Blumenthal Fetterman became something of a trailblazer, graduating from high school in 1949 and eventually earning her Ph.D. at UConn, which was not typical for women at the time. Blumenthal Fetterman remained at UConn as an Extension educator, teaching and championing consumer education, before leaving in 1979 to continue her work at the University of Massachusetts, where she stayed until her retirement in 1992.
Keeping a Powerful Story Alive
Many members of the community have left the Danielson area, or have passed away, so that by 2009 Temple Beth Israel was on the verge of being sold and repurposed. Despite many original members of the synagogue no longer living in the area, a group of children of the community founders took action to save the place of worship. They realized that more than a building was at stake.
The community, including children and grandchildren of the relocated families, are now working to keep the temple open, says Berman, who, along with around 35 others across the United States and Israel, are working to keep the story alive. Blumenthal Fetterman, who had served as the first President of the Temple Sisterhood in 1950, secured funding from the Daughters of the American Revolution that was used to produce a documentary film, “A House Built by Hope,” detailing the story of the community and the building of the synagogue. Fetterman and his wife matched those funds to produce the film.

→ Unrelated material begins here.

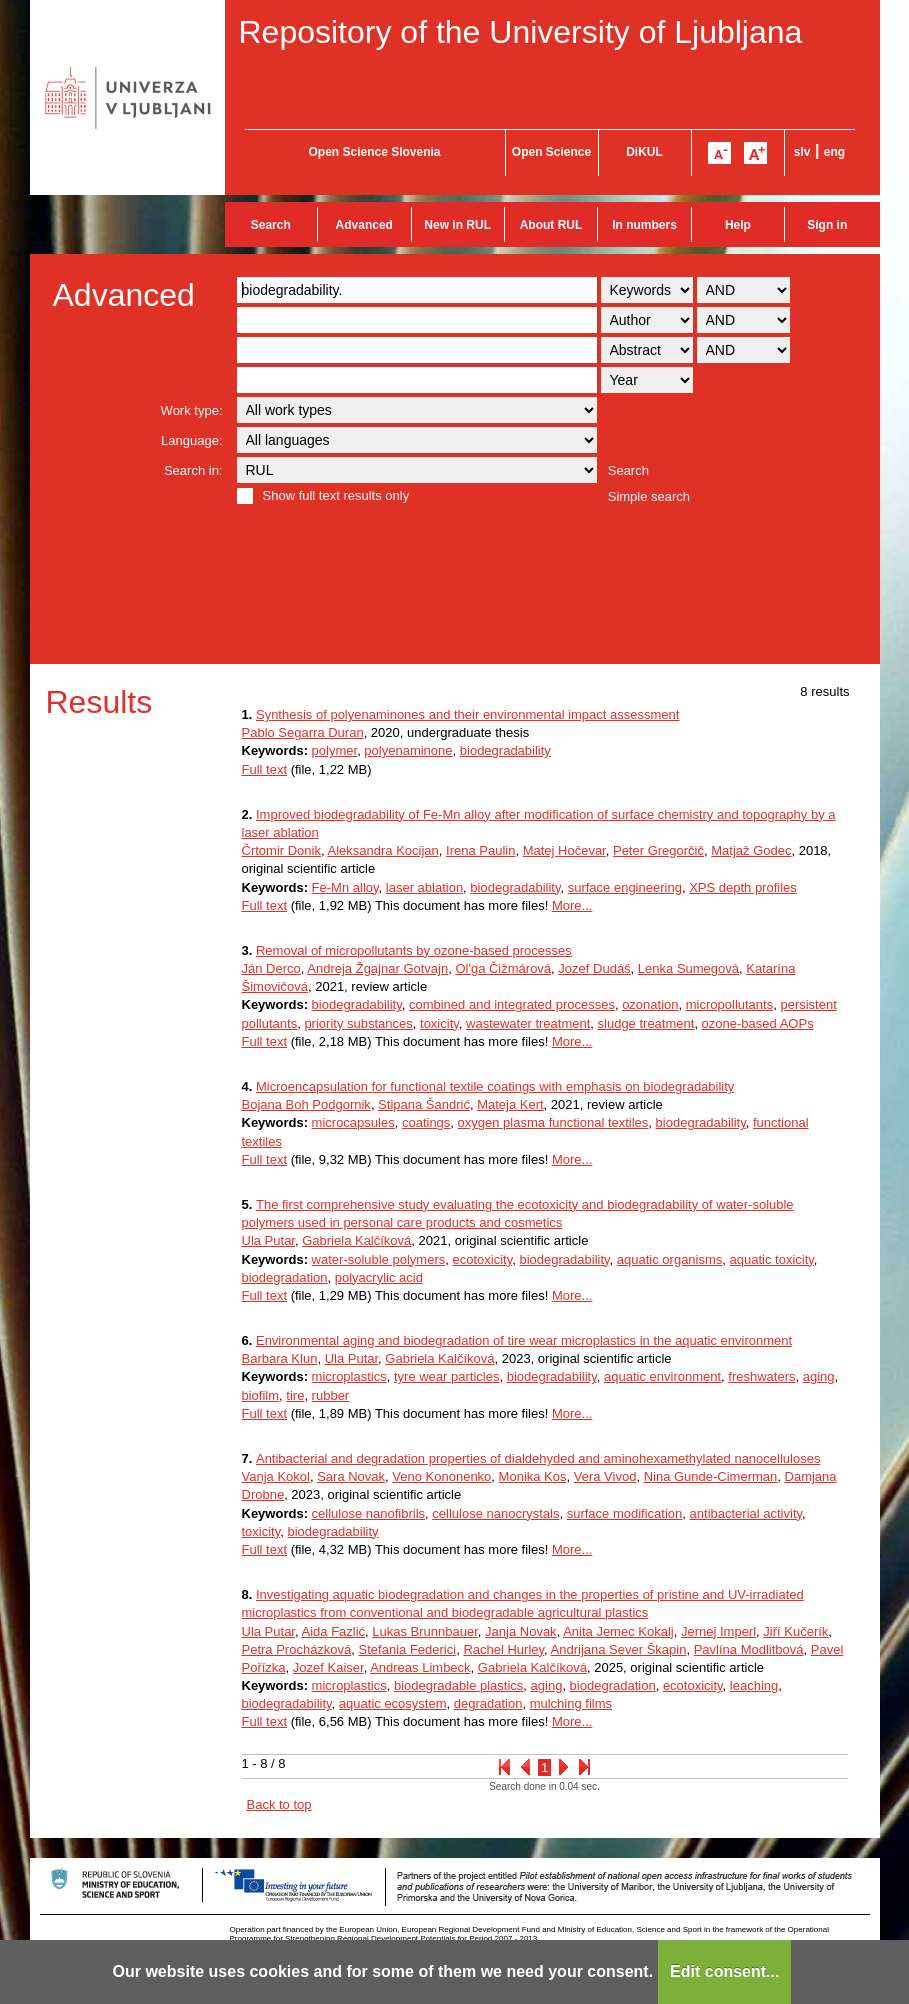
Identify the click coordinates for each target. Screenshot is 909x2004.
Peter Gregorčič (658, 850)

With the synagogue listed on the National Register of Historic Places since 2013, the Temple Beth Israel Preservation Society continues the work to ensure the synagogue’s future, to tell the story of how it came to be, and to keep alive the lessons of the Holocaust with the aim of inspiring hope in new generations.
“We have a newfound appreciation of the difference in how our youth was not normal, that this was not a normal place in many respects, because of what our parents had experienced,” Berman says. “If you were one of the immigrants, then certainly this was the beginning of a new chapter in your life. I think all of us kids that are involved in the Preservation Society have a newfound understanding about who we are.”
Fetterman cites the Jewish concept of Tikkum Olam, which can be interpreted as “heal the world,” and how that has shaped his and others’ lives and pursuits. He credits this trajectory as starting in the synagogue and his experiences as a member of the community. In addition to teaching at Stanford University for 25 years, he has devoted his career to promoting equity and social justice in communities around the world.
In the context of current conflicts and seeing displaced persons in the news, Fetterman says this story of resettlement and community is one that needs to be told.
“We must remind ourselves to speak up for social justice; we have an obligation,” he says. “The synagogue represents that call and serves as a beacon, representing the best of what social justice is.”
Berman is carrying on his mother’s tradition of sharing and honoring her experiences of survival, by speaking to school groups around the state. He tells his parents’ story of resilience, the dangers of indifference to suffering, and how vital it is to look for connections and build community.
“I think there was about a 40-year pause, it was like survivors needed to feel safe enough to share the story,” he says. “It was almost secret; people didn’t speak about it usually. I was among the very fortunate, because my mother was willing to tell her story and to share it any opportunity she had. She was in three different forced labor camps. She was in the Vilna Ghetto, endured every form of abuse you can imagine, and somehow survived. She told me all of it.
“People opened their doors to us and that is a huge lesson,” Berman says. “This is a story about immigrants, about giving people a chance, about generosity. Look for the connections that go across communities.”